* Фрагмент текста *
════════════════════
Дело сразу же разъяснилось. Мертвые немецкие солдаты, уложенные штабелями вдоль сожженных домов. То же в сарае, где все было приготовлено к кремированию. Мерзлая земля, понять можно. Впечатление жуткое.

А за деревней, по пути на командный пункт, видишь следы недавних сражений. И наши и ненаши: поле мертвых. Проходим мимо похоронной команды. Еще издали заметил, что четверка составляющих ее солдат сидят на чем-то посреди чистого заснеженного поля.

- Обедают, - комментирует эту сцену Мамохин. - Намаялись таскавши.

Заметив нас, все четверо стали во фрунт с ложками в руках. И тут я увидел нечто непривычное, все еще непривычное, хотя, казалось бы, всего навидался. Сидели эти парни на трупах. Замерзших, конечно. Положенных один на другой. В горшке дымилась каша. Мирный отдых и обед.

Возвращаясь, я увидел их за работой. Сентиментальные читатели могут пропустить этот абзац, как я и сам многое опускаю в своем рассказе. Нацепив на ногу трупа петлю, солдаты стаскивали убитых в кучу, перекинув веревку через плечо. Как санки. "А как еще?" - спросил я себя. И пошел не оглядываясь. "Мертвые сраму не имут"?

Что такое сантименты? Только ли "проявление излишней чувствительности"? Или еще и другое, обязательный компонент жестокости?

Запомнился мне немецкий окоп, отвоеванный еще в начале наступления. Дно окопа было устлано соломой и обрывками немецких газет и журналов. Подняв один из них, я наткнулся на фотографию фюрера, ласково треплющего ягненка. Лицо его источало чувствительность. А под фотографией значилось: "Адольф Гитлер - президент Всегерманского общества защиты животных". И мне вспомнился Сталин, точно таким образом завладевший личиком знаменитой Мамлакат и, как рассказывали, ронявший слезы сожаления в последней сцене фильма "Чапаев", Сталин, многократно смотревший чаплинские чувствительные "Огни большого города".

Не стану хвастать своей ранней понятливостью, скажу только, что в 1937 году был репрессирован мой отец, за честную и коммунистическую убежденность которого я могу смело поручиться. Как-то, осмелев, я позволил себе упрекнуть Сталина в том, что по сравнению с Лениным он редко выступает.
════════════════════
* Данные *
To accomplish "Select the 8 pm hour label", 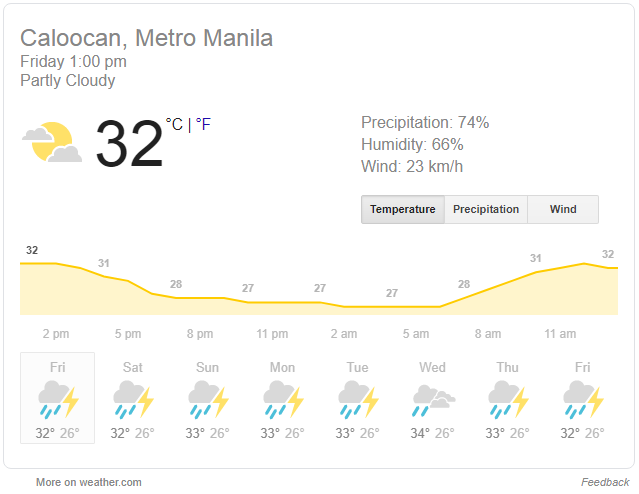I will coord(200,334).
════════════════════
* Что нужно сделать *
A) На чем сидели солдаты похоронной команды, когда обедали посреди поля, согласно фрагменту?
B) Перескажите фрагмент в двух предложениях.
C) Чем во фрагменте объясняется то, что в сарае все было приготовлено к кремированию тел? Ответьте одним-двумя предложениями.
Строки для работы не понадобятся.

* Решения заданий *
A) На замерзших трупах, положенных один на другой.

B) Рассказчик видит тела немецких солдат, уложенные штабелями вдоль сожженных домов, и похоронную команду, которая обедает, сидя на замерзших трупах, а затем стаскивает убитых в кучу с помощью веревки. Найденная в немецком окопе фотография Гитлера с ягненком и подписью о защите животных напоминает ему о Сталине, а в конце он упоминает, что в 1937 году был репрессирован его отец.

C) Причина — мерзлая земля. Рассказчик замечает, что это понять можно.